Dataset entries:
___
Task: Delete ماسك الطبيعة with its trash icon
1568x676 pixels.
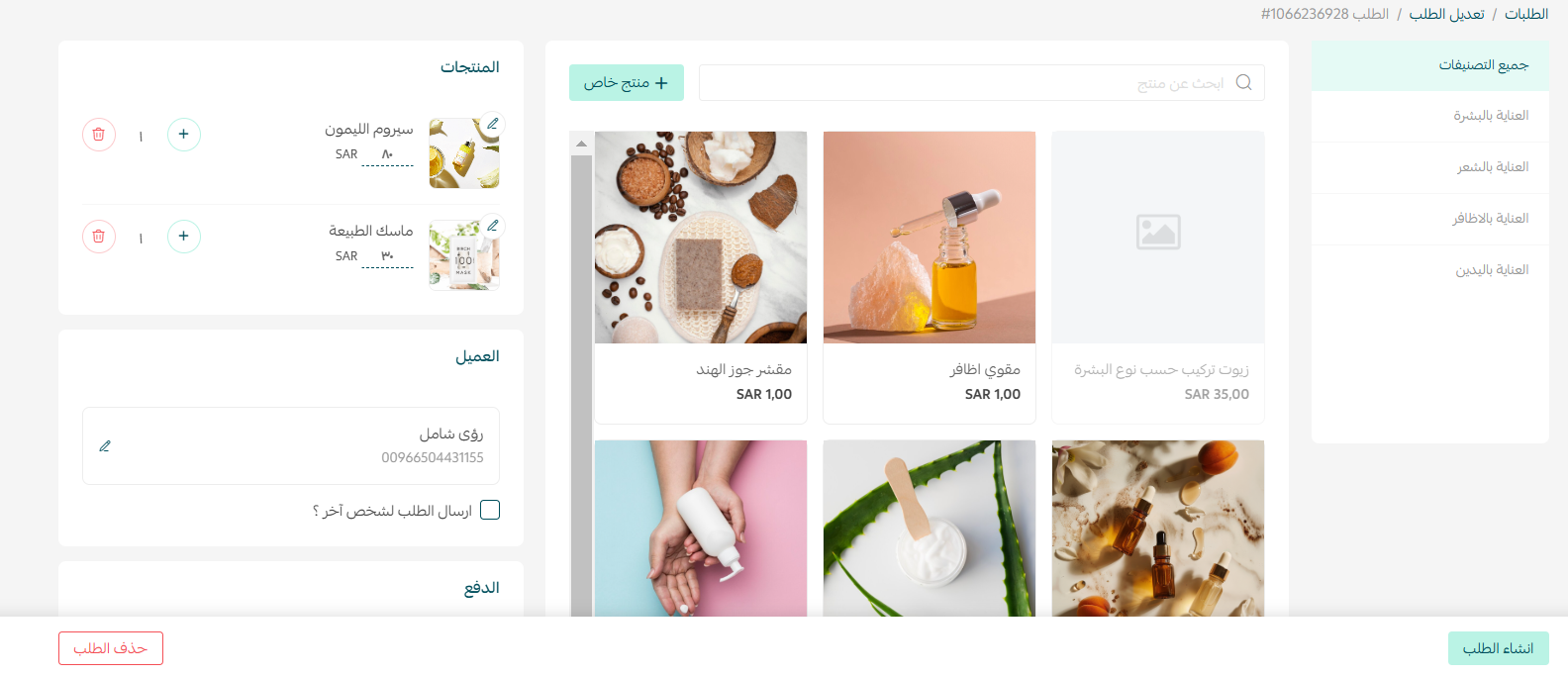Action: [99, 237]
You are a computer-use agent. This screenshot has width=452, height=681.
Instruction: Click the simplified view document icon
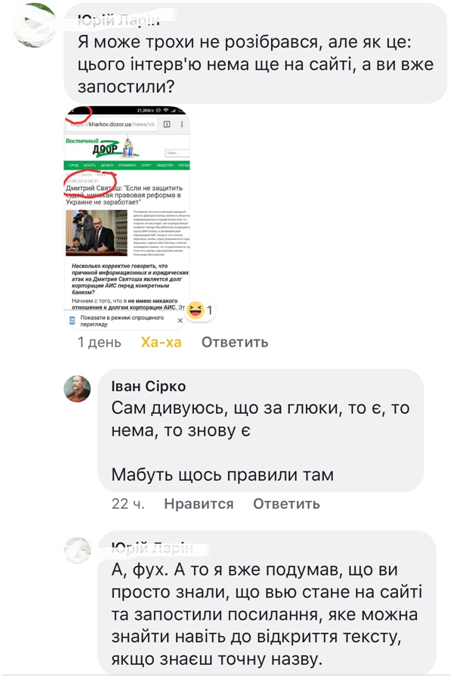pos(72,321)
___
EXERCISE: Start with the line holding "1568x676 pixels." and repeat exactly every line through the final line of the records above, but no pictures and nothing more.

RESULT FOR THIS TASK:
1568x676 pixels.
Action: [99, 237]
You are a computer-use agent. This screenshot has width=452, height=681.
Instruction: Click the simplified view document icon
pos(72,321)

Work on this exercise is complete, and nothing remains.